Imeglimin is an orally-available drug candidate with a novel mechanism of action that has been observed in clinical studies to demonstrate glucose lowering benefits by simultaneously targeting all three key organs which play an important role in the treatment of type 2 diabetes: the liver, muscles and the pancreas. Imeglimin has demonstrated in preclinical studies the potential to address mitochondrial dysfunction, which is believed to be at the core of type 2 diabetes pathophysiology. Imeglimin has completed Phase 1 and Phase 2 development in over 1,200 subjects in the U.S., EU and Japan.
About the TIMES Program
TIMES (Trials of Imeglimin for Efficacy and Safety), the Phase 3 program for Imeglimin for the treatment of type 2 diabetes in Japan, consists of three pivotal trials involving approximately 1,100 patients. The TIMES program includes the following three trials that will be performed using the dose of 1,000 mg twice daily:
TIMES 1: A Phase 3, 24-week, double-blind placebo-controlled, randomized, monotherapy study to assess the efficacy, safety and tolerability of Imeglimin in Japanese patients with type 2 diabetes, using the change in HbA1c as the primary endpoint. Secondary endpoints of the trial will include other standard glycemic and non-glycemic parameters.
TIMES 2: A Phase 3, 52-week, open-label, parallel-group study to assess the long-term safety and efficacy of Imeglimin in Japanese patients with type 2 diabetes. In this study, Imeglimin will be administrated orally as a monotherapy or combination therapy with existing hypoglycemic agents, including a DPP4 inhibitor, SGLT2 inhibitor, biguanide, sulphonylurea and GLP1 receptor agonist.
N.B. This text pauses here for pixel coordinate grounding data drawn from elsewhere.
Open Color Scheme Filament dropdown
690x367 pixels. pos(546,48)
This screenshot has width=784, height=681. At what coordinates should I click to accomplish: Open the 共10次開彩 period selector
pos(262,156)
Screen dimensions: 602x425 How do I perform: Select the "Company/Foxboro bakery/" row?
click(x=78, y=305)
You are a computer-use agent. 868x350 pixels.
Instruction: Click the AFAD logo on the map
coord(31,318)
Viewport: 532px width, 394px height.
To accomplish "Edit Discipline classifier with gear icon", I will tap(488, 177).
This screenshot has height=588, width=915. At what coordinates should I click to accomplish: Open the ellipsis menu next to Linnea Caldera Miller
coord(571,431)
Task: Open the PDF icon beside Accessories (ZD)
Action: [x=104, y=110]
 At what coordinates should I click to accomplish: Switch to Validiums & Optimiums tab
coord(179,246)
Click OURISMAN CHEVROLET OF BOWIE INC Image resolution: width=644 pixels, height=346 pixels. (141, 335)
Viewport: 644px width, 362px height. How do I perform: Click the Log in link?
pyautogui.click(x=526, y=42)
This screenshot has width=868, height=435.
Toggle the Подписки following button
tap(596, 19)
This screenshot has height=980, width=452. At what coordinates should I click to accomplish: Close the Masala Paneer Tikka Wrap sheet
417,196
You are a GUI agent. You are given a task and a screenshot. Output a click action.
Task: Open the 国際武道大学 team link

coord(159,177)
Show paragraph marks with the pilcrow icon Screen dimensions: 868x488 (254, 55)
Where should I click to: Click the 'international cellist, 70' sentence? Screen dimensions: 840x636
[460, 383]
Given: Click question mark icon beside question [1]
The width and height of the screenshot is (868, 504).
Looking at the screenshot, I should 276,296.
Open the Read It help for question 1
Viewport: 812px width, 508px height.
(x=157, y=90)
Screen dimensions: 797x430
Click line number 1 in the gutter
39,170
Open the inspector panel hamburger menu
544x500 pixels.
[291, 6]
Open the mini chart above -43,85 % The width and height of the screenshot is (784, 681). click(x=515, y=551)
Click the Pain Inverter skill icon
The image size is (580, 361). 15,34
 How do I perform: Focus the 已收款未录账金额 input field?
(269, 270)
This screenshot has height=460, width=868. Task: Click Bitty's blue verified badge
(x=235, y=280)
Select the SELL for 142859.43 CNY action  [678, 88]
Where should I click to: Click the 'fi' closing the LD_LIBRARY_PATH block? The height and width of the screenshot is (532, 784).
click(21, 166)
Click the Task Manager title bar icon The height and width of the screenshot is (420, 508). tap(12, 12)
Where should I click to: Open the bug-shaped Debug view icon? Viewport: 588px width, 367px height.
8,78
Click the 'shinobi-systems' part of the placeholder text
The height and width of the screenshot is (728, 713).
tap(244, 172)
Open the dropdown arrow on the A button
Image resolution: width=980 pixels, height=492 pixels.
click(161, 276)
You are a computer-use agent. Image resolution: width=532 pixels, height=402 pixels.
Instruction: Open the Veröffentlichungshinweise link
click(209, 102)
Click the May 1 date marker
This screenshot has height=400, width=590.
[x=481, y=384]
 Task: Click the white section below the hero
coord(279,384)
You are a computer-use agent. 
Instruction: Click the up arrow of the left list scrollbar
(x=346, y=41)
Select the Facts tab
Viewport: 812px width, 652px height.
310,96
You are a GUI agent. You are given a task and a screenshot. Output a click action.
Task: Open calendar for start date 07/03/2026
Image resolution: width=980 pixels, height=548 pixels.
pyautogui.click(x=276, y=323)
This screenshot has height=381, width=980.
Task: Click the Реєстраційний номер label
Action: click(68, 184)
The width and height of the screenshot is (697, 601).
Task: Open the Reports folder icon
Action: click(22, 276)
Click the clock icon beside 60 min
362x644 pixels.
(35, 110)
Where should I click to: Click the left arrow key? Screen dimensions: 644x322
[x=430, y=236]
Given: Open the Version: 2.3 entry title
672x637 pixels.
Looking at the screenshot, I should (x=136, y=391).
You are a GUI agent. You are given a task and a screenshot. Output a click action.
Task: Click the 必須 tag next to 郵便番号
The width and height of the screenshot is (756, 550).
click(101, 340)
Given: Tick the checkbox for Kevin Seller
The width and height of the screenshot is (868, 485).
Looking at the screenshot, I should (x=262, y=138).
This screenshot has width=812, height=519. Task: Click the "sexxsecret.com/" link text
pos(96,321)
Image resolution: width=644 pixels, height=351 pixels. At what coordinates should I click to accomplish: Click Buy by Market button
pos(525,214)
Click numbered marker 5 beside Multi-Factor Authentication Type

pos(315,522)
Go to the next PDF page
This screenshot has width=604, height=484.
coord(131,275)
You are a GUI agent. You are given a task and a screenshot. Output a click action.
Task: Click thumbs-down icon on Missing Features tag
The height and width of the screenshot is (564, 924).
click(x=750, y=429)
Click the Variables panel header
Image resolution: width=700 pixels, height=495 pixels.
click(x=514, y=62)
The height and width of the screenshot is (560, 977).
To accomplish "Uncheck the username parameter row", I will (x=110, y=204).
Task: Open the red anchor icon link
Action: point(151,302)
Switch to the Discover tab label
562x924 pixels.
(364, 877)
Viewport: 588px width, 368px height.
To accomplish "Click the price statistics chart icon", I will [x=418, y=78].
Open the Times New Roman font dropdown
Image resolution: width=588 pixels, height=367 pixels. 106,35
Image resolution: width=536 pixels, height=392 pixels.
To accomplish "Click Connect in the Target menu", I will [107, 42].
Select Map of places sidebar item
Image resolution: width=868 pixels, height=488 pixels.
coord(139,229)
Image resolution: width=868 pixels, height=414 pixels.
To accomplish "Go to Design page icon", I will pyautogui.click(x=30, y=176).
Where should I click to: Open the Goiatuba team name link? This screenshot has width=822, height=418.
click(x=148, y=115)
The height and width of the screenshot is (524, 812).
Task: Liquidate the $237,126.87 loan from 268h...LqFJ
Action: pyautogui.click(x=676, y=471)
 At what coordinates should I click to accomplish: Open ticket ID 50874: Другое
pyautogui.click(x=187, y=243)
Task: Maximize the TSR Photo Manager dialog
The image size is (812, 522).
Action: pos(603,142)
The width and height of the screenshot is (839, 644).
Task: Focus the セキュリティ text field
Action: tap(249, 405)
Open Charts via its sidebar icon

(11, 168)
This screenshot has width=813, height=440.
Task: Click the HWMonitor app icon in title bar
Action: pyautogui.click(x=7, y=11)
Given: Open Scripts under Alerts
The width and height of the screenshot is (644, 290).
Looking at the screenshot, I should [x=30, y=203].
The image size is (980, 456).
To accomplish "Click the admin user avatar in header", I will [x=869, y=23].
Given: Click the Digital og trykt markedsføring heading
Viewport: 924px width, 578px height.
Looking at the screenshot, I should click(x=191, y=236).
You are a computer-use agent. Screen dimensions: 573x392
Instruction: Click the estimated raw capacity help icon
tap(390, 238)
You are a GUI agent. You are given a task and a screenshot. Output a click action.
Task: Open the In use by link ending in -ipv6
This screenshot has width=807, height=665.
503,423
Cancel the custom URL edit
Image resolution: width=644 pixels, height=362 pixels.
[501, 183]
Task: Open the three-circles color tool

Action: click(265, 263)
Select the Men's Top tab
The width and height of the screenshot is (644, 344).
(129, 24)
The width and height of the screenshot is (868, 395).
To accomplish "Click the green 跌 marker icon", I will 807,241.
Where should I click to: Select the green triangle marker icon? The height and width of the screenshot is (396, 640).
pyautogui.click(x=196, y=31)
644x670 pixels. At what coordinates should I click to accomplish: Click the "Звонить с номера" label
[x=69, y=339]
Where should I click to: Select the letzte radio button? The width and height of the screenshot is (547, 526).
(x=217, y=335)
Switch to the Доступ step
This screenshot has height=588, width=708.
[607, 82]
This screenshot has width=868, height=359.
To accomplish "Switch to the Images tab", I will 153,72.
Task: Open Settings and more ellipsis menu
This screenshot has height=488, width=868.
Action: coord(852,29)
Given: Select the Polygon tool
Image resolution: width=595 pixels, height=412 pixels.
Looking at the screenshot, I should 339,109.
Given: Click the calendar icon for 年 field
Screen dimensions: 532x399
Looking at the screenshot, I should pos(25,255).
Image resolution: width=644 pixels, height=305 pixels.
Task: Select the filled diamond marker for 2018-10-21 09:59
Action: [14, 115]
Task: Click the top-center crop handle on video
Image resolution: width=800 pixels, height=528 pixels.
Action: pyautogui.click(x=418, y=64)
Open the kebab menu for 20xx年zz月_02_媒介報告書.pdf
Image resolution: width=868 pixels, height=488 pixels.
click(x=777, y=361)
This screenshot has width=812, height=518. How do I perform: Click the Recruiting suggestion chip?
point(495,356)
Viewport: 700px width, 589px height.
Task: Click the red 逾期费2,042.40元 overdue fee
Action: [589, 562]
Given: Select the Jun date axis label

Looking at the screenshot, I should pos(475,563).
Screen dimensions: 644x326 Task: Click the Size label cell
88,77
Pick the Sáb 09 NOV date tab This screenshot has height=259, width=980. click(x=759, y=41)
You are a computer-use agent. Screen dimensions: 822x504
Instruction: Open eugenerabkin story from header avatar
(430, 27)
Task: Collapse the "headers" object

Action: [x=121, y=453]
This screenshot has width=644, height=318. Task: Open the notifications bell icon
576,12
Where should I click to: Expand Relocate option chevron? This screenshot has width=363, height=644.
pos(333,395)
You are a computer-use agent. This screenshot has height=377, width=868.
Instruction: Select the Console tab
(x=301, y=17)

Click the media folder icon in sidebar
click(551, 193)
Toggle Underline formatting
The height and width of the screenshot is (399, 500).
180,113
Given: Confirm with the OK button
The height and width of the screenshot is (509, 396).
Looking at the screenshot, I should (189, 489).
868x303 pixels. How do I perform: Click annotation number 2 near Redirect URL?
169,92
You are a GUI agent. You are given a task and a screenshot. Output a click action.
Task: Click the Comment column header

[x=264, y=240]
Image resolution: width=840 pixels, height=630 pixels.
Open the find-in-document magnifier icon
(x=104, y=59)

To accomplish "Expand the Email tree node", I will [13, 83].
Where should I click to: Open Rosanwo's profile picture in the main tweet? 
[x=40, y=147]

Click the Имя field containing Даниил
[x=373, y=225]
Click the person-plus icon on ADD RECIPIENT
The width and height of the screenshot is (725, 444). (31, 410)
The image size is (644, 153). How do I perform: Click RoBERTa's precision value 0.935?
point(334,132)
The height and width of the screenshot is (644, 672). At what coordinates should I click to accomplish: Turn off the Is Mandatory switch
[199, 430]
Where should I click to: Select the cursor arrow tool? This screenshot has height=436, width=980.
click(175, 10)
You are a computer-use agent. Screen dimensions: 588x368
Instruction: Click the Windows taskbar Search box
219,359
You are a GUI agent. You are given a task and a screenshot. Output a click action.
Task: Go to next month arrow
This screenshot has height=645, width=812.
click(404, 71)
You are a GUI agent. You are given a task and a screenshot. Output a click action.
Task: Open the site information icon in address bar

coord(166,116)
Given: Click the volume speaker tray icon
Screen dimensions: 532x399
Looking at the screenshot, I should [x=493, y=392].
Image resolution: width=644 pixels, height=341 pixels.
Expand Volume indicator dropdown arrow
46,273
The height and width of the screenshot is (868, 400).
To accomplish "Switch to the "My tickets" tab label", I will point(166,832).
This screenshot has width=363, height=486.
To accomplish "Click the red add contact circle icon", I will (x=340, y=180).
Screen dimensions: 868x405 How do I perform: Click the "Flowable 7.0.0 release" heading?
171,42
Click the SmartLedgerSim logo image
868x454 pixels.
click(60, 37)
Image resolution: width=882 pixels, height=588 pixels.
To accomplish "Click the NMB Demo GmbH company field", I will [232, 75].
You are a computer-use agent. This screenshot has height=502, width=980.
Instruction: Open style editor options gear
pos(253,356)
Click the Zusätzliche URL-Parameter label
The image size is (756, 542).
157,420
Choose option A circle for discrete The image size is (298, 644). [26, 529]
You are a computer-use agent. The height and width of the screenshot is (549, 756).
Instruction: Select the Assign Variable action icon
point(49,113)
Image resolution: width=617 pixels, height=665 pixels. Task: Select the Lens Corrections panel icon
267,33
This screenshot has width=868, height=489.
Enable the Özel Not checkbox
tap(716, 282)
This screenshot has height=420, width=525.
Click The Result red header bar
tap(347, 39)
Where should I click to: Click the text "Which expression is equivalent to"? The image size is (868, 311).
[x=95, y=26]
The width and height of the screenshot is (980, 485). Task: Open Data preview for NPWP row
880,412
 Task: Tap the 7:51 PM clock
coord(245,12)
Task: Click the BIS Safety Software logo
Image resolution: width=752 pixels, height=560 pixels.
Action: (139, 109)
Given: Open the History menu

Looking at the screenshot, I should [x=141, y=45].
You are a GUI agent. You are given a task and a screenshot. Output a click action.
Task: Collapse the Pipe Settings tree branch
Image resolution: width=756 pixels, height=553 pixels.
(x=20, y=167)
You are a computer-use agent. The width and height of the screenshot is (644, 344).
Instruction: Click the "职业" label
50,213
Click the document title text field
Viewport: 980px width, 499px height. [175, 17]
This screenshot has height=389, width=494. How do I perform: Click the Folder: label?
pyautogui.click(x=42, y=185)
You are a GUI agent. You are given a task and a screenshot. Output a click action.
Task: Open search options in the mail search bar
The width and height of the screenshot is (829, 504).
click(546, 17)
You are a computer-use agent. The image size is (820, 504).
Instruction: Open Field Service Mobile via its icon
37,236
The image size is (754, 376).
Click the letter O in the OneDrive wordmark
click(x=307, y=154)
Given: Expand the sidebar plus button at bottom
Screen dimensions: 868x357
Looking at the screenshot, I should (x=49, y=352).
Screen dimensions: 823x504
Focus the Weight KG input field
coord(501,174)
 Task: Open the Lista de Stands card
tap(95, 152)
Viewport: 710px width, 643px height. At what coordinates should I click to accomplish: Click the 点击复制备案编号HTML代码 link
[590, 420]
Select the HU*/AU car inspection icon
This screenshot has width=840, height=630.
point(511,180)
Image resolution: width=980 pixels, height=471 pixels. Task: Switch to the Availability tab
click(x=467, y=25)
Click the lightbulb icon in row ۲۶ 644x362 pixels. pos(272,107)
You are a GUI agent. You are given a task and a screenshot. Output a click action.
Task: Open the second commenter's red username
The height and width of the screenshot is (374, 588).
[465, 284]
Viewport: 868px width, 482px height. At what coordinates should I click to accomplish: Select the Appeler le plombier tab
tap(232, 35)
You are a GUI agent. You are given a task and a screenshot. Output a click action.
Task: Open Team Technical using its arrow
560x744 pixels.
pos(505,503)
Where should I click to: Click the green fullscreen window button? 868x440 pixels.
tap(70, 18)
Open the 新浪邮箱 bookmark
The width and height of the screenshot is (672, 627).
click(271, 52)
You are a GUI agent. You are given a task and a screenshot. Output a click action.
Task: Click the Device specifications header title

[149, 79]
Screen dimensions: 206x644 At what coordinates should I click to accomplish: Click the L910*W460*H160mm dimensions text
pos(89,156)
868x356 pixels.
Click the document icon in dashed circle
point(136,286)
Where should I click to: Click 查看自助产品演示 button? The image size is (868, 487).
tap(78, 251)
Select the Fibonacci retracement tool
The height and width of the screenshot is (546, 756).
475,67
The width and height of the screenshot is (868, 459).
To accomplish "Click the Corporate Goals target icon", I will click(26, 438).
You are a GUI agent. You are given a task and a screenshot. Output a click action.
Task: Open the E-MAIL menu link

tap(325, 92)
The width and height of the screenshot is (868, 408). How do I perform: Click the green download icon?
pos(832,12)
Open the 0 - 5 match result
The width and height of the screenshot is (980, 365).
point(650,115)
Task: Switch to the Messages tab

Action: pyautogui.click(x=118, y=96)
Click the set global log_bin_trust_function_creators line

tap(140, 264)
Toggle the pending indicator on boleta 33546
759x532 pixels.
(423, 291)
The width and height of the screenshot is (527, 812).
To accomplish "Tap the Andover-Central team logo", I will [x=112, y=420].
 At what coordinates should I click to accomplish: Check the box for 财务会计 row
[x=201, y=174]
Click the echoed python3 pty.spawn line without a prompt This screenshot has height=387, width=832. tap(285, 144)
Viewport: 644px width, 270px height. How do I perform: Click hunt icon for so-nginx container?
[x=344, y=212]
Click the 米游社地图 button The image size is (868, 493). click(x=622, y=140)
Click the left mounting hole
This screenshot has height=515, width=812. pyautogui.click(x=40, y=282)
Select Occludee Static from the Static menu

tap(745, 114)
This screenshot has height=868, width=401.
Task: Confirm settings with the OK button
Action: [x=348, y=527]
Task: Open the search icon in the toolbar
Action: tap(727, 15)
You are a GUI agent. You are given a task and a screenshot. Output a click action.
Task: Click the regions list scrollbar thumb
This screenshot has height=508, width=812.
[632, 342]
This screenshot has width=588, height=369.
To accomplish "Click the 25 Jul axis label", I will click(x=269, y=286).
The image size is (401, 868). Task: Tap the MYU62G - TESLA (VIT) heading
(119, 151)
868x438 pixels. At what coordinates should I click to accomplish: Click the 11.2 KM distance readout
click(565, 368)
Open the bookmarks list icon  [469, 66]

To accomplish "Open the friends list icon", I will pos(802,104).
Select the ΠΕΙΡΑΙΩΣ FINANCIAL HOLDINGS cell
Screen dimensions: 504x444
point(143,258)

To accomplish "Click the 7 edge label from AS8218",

TIMES 3: A Phase 3, 16-week, double-blind, placebo-controlled, randomized study with a 36-week open-label extension period to evaluate the efficacy and safety of Imeglimin in combination with insulin in Japanese patients with type 2 diabetes and inadequate glycemic control on insulin therapy.
About Imeglimin
Imeglimin is the first clinical candidate in a new chemical class of oral agents called Glimins by the World Health Organization. Imeglimin has a unique mechanism of action (“MOA”) that targets mitochondrial bioenergetics. Imeglimin acts on all three key organs which play an important role in the treatment of type 2 diabetes: the liver, muscles and the pancreas, and it has demonstrated glucose lowering benefits by increasing insulin secretion in response to glucose, improving insulin sensitivity and suppressing gluconeogenesis. This MOA has the potential to prevent endothelial and diastolic dysfunction, which can provide protective effects on micro- and macro-vascular defects induced by diabetes. It also has the potential for protective effect on beta-cell survival and function. This unique MOA offers the potential opportunity for Imeglimin to be a candidate for the treatment of type 2 diabetes in almost all stages of the current anti-diabetic treatment paradigm, including monotherapy or as an add-on to other glucose lowering therapies.